Rebecca’s research is situated in the field of digital security law and governance. It reflects on techno-legal modes of governance and on evolving legal and policy capacity to deal with security threats, where new forms of transnational risk, risk-anticipation strategies and technology are in play. Her expertise in public international law, international legal theory, fundamental rights and criminal law allows her to explore these techno-legal phenomena comprehensively, beyond rigid disciplinary boundaries.

Biography of Convenor

Otto Spijkers is a Lecturer at the Faculty of Governance and Global Affairs of Leiden University College. He is also university lecturer at Amsterdam University College (AUC), where he teaches a course on International Law. Before joining the LUC and AUC, Otto was professor of international law at Wuhan University’s China Institute of Boundary and Ocean Studies as well as its Research Institute of Environmental Law.

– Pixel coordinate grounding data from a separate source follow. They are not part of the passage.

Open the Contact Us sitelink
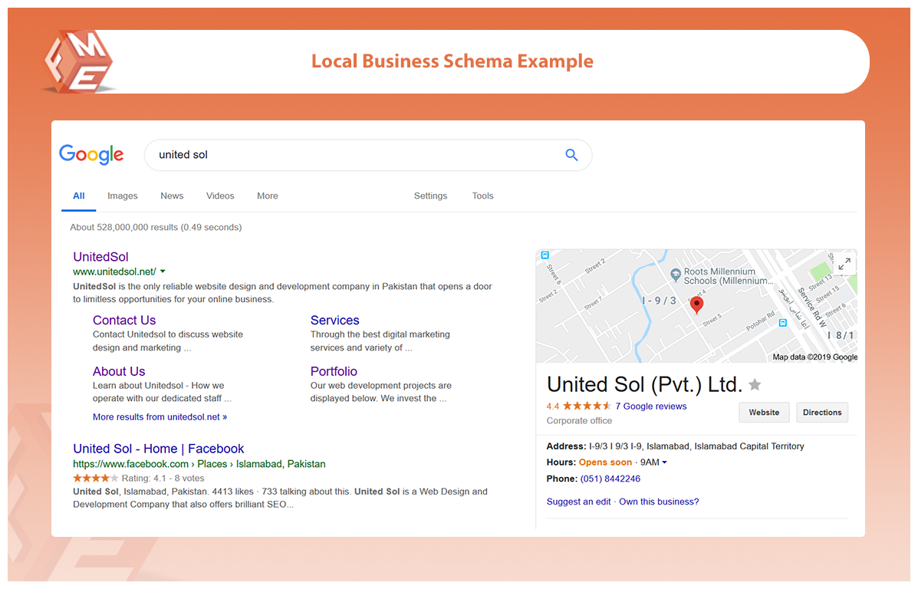This screenshot has width=918, height=589. [x=124, y=321]
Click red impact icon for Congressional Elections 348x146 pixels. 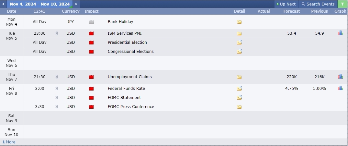tap(91, 52)
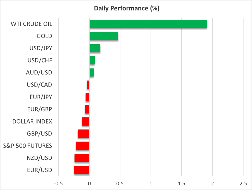This screenshot has width=252, height=190.
Task: Click the EUR/USD red bar
Action: click(82, 170)
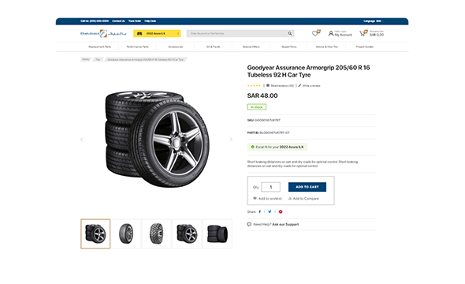Expand the 2022 Acura ILX vehicle selector
This screenshot has width=465, height=284.
tap(157, 34)
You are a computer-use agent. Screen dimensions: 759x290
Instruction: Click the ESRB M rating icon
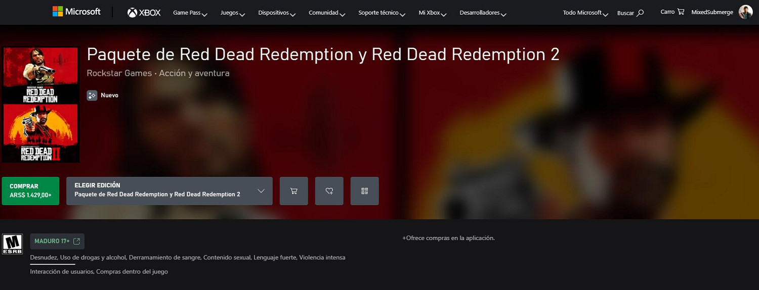coord(13,244)
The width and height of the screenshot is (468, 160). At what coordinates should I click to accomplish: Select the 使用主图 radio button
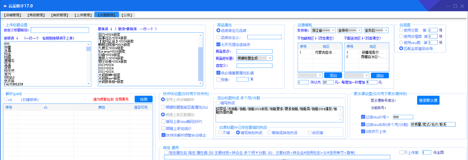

He is still managing editor of the Chinese Journal of Environmental Law. Prior to joining Wuhan University, he worked at the Utrecht Centre for Water, Oceans and Sustainability Law and Netherlands Institute for the Law of the Sea of Utrecht University, Netherlands. He wrote his doctoral dissertation, entitled The United Nations, the Evolution of Global Values and International Law, at the Grotius Centre for International Legal Studies of Leiden University.

Registration is not necessary. For more information, feel free to send an email to o.spijkers@luc.leidenuniv.nl. The lecture is part of the courses on Global Security and Collective Action and Sovereignty and Statehood. All other LUC students and staff are cordially invited to join us.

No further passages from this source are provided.